DNS Unusable in Multicluster Installation


We’ve set up three clusters in our environment (these are GKE clusters): istio (contains the control plane installation), remote-1, remote-2. Both remote-1 and remote-2 contain application deployments that must communicate with each other.

Test and staging are configured as remotes in the multicluster configuration and appear to be properly synchronizing service definitions with the proxy configuration available in the istio cluster. Using istioctl proxy-config clusters istio-ingressgateway-xxxx I can see that the services in the remotes have outbound rules set up.

However, when I attempt to resolve someservice.remote-1 from any pod in the remote-2 cluster, it fails. I took this to mean that DNS is not automatically propagated to remotes from the Istio control plane. I have found a couple of Google Groups messages regarding this from a few months ago, but the official documentation makes no mention of how remotes actually resolve services between clusters. Can somebody clarify what may be going wrong in this instance?



The dns across the clusters has to be explicitly set up because by default the dns is resolved by kube-dns and kube-dns running in a k8s cluster can only resolve what’s deployed in that cluster and hence the failed result you saw.

You can use isto coredns plugin and set up dns lookup for cross cluster domain names to be able to achieve what you mentioned above.
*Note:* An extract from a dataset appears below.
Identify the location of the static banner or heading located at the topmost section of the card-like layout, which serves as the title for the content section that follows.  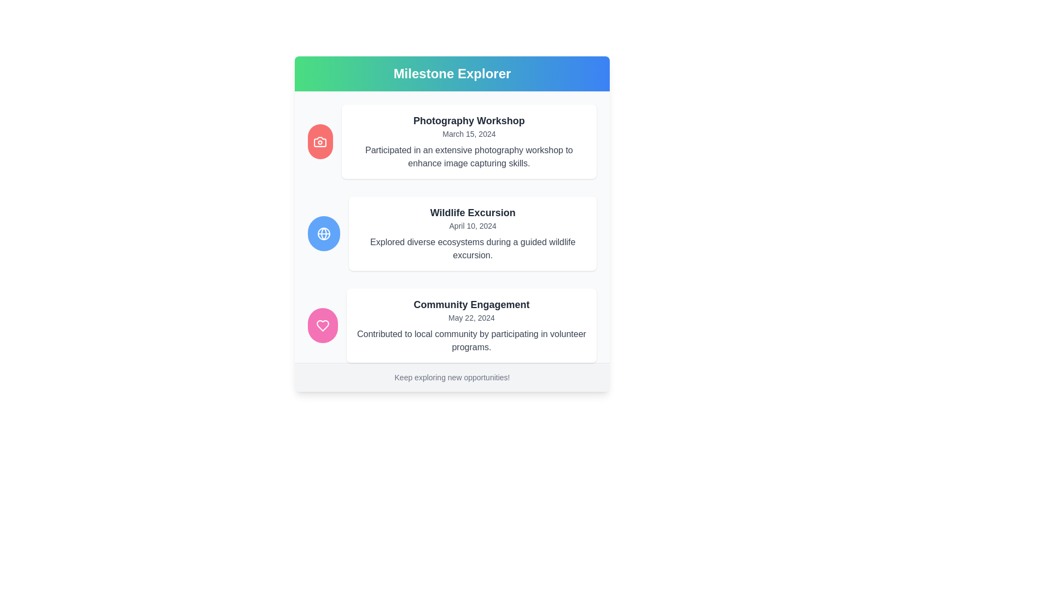
(452, 74).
Here is the core dns plugin: https://github.com/istio-ecosystem/istio-coredns-plugin
Here is an example of how it can be used (different multi-cluster example): https://github.com/rshriram/istio_federation_demo



Thanks for the reply! I’m a bit confused by the explanation here however. It seems that while kube-dns is the primary DNS delegate for pods within the cluster, the spec seems to allow for customization in this regard: https://kubernetes.io/docs/concepts/services-networking/dns-pod-service/#pod-s-dns-config

This method seems to be alluded to by this issue: https://github.com/istio/istio/issues/10971

I think fundamentally, there is a failure to communicate effectively how the process of cross-cluster service resolution works.


The new setup task attempts to describe how resolution works - does it help explain what’s happening? (If not, how should we improve it?)